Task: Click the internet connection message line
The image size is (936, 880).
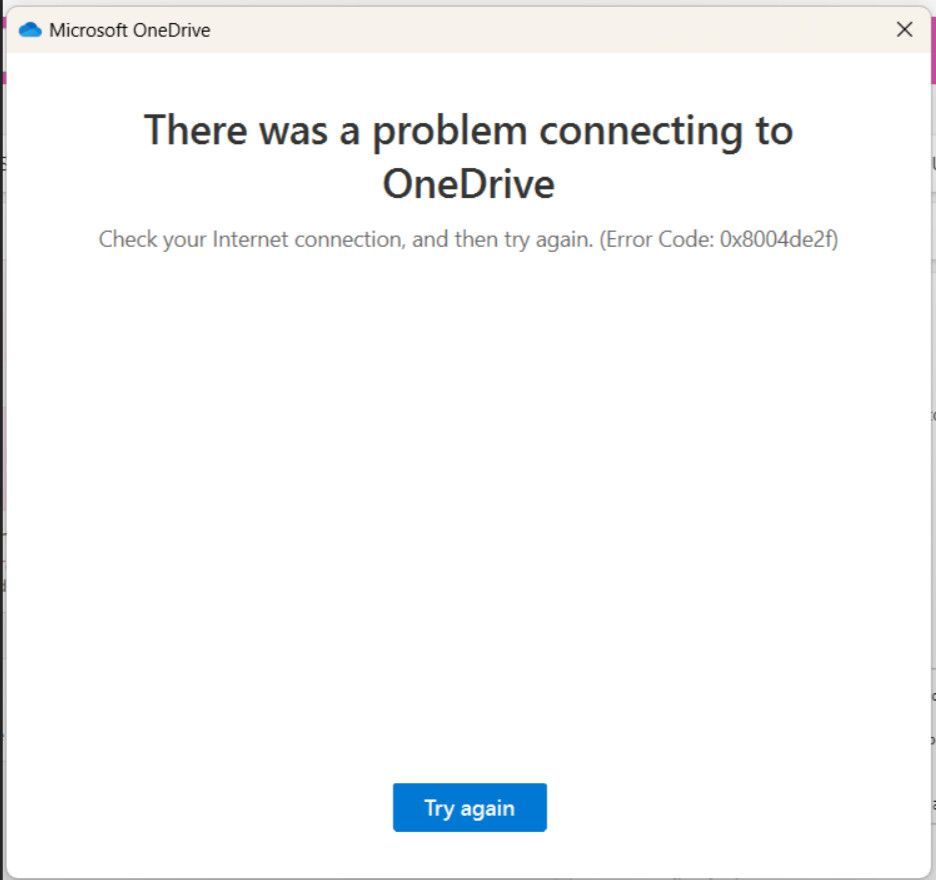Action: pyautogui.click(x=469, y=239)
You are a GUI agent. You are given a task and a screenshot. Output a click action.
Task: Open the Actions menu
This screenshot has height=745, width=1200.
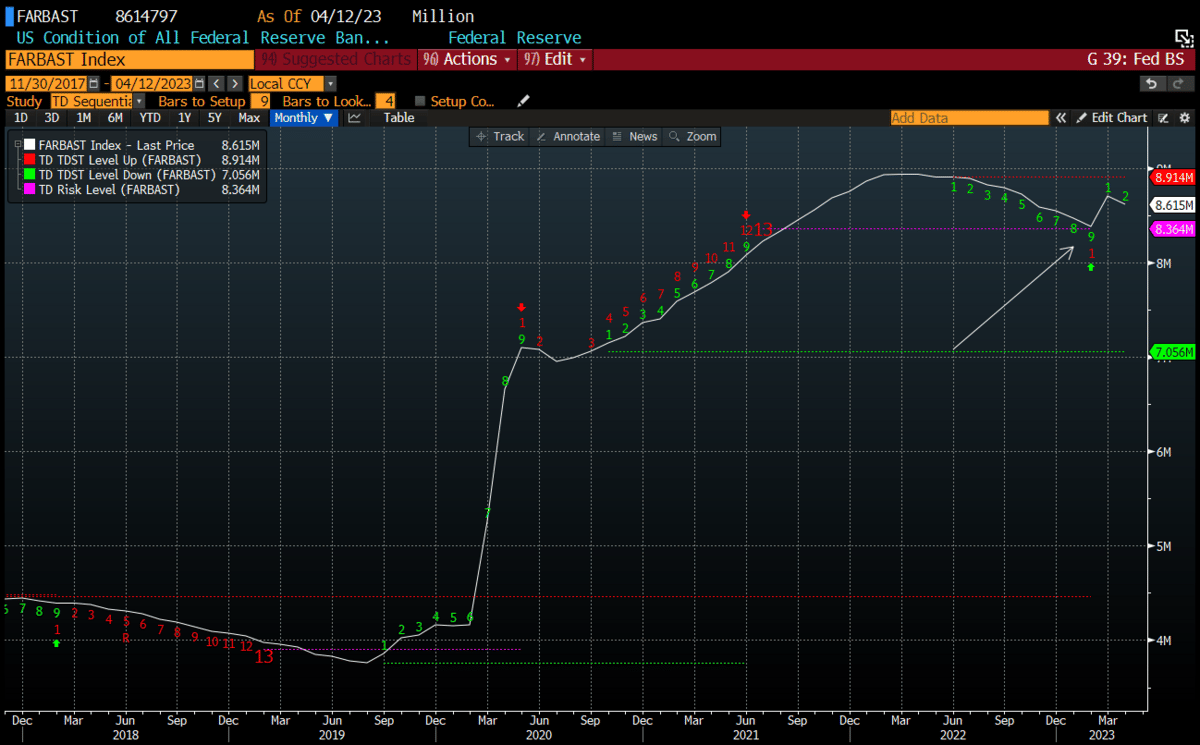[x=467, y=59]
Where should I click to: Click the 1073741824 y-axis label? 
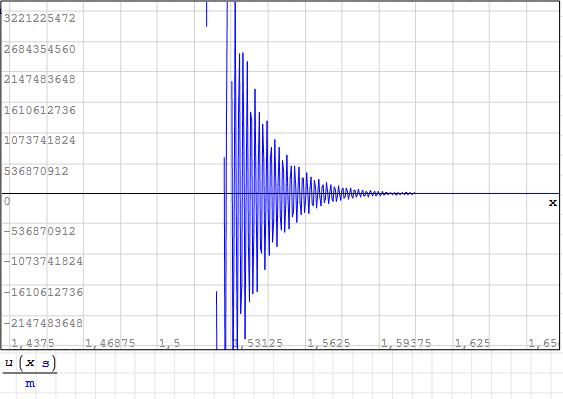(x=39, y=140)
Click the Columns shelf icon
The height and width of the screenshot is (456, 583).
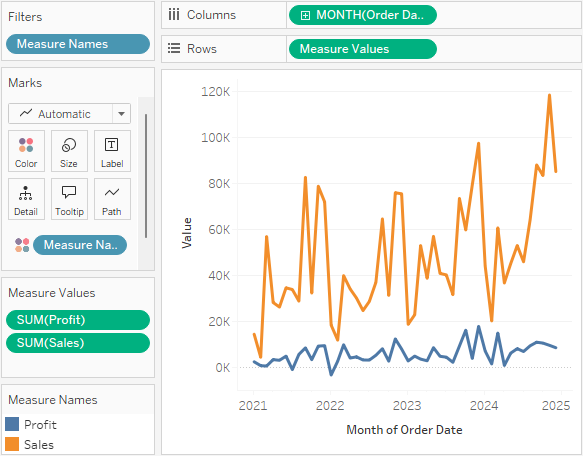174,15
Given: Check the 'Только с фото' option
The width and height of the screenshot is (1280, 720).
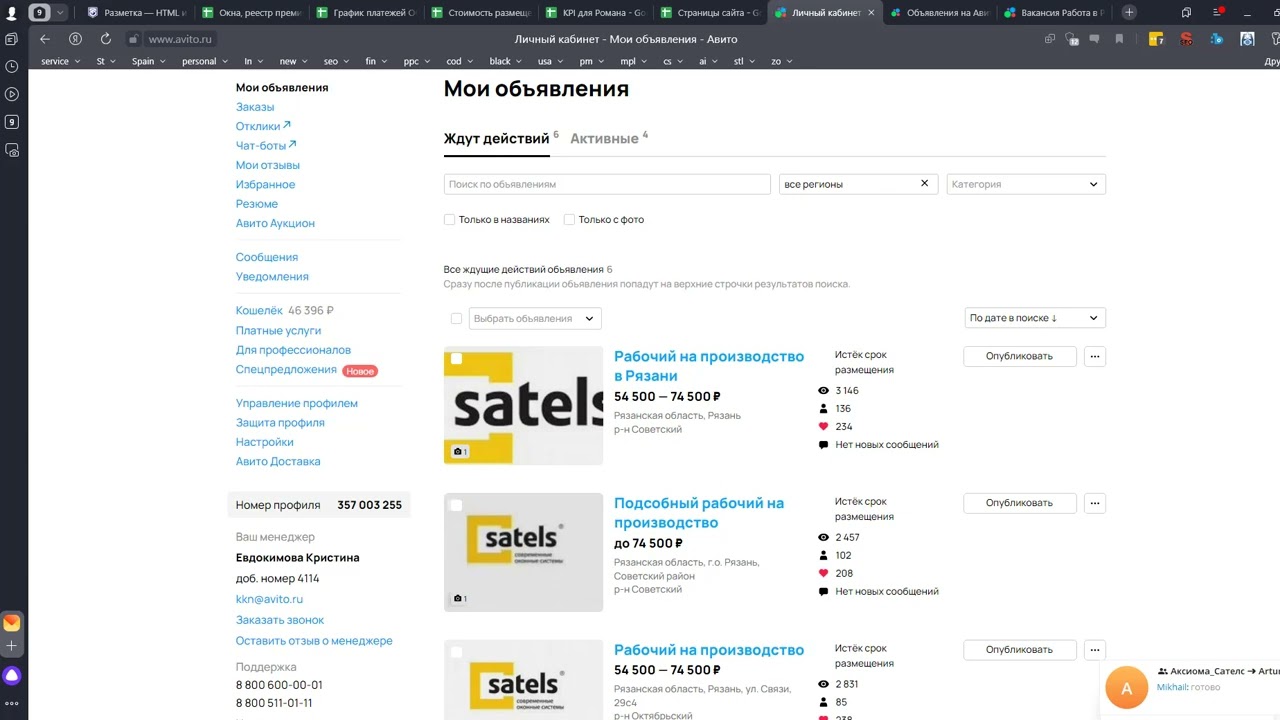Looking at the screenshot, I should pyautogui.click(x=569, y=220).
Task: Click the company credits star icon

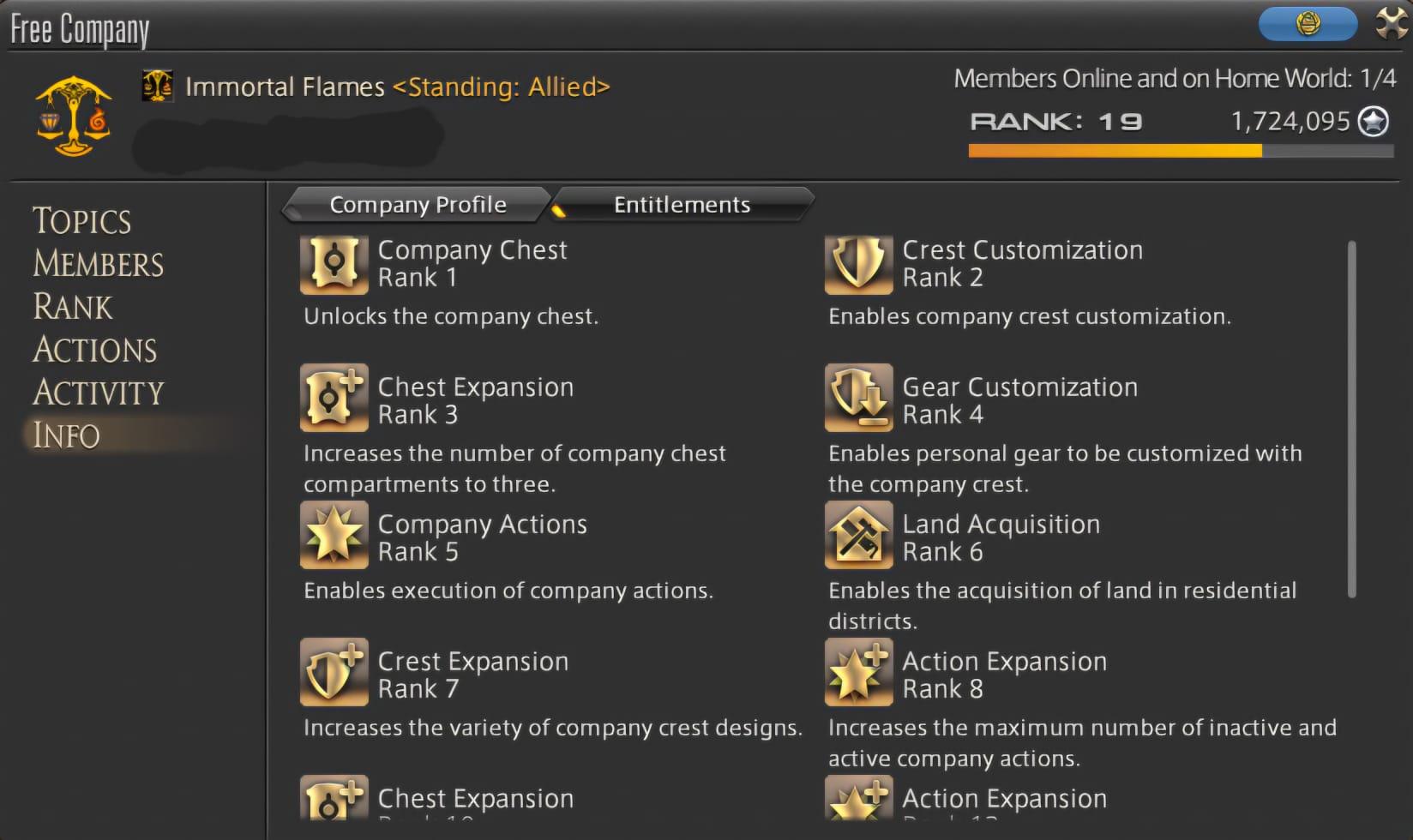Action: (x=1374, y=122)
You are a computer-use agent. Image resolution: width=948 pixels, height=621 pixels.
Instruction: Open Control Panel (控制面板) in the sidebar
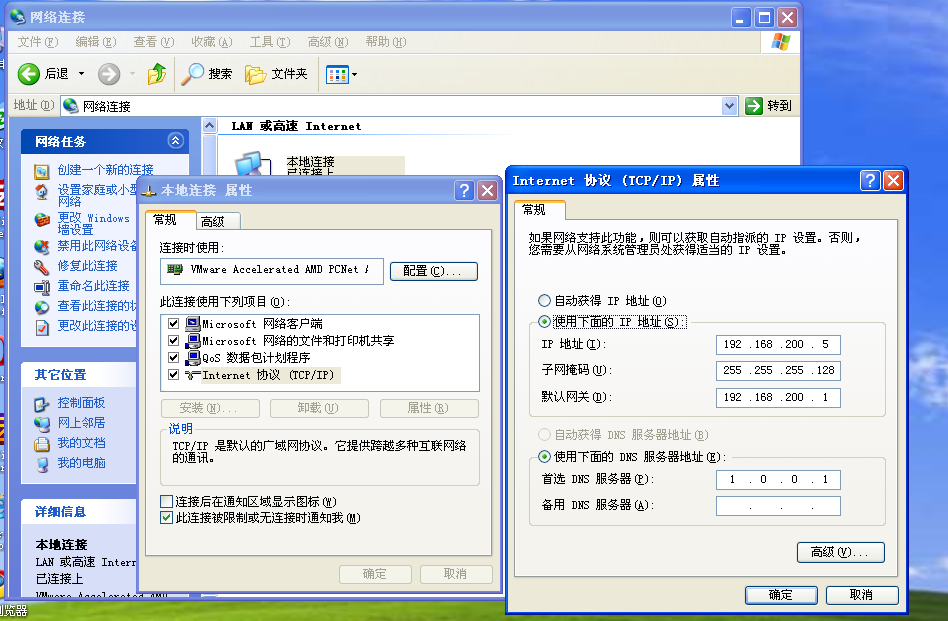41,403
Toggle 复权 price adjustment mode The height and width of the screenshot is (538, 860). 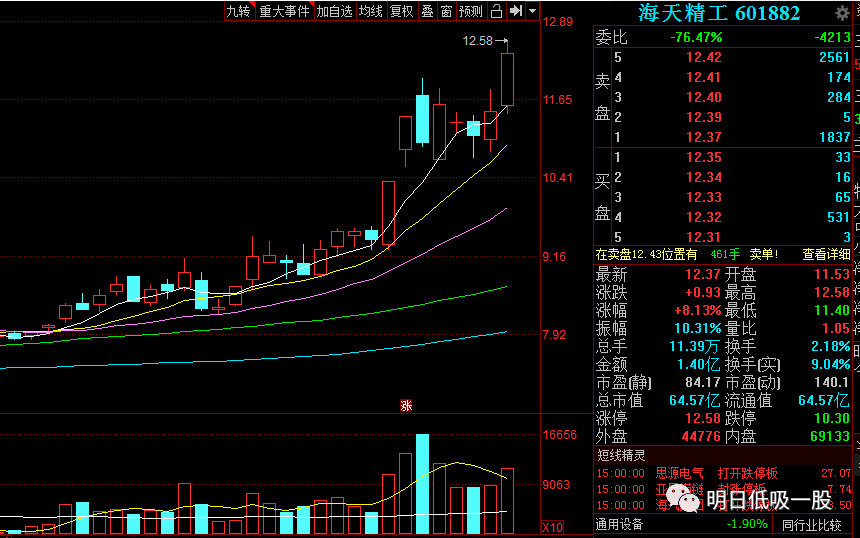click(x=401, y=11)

::::::::

◆ Exercise prompt ◆
Write out every line in the data that holds the string "agent".

◆ The answer ◆
You are a GUI agent. You are given a task and a screenshot. Output a click action.
You are a computer-use agent. Image resolution: width=948 pixels, height=621 pixels.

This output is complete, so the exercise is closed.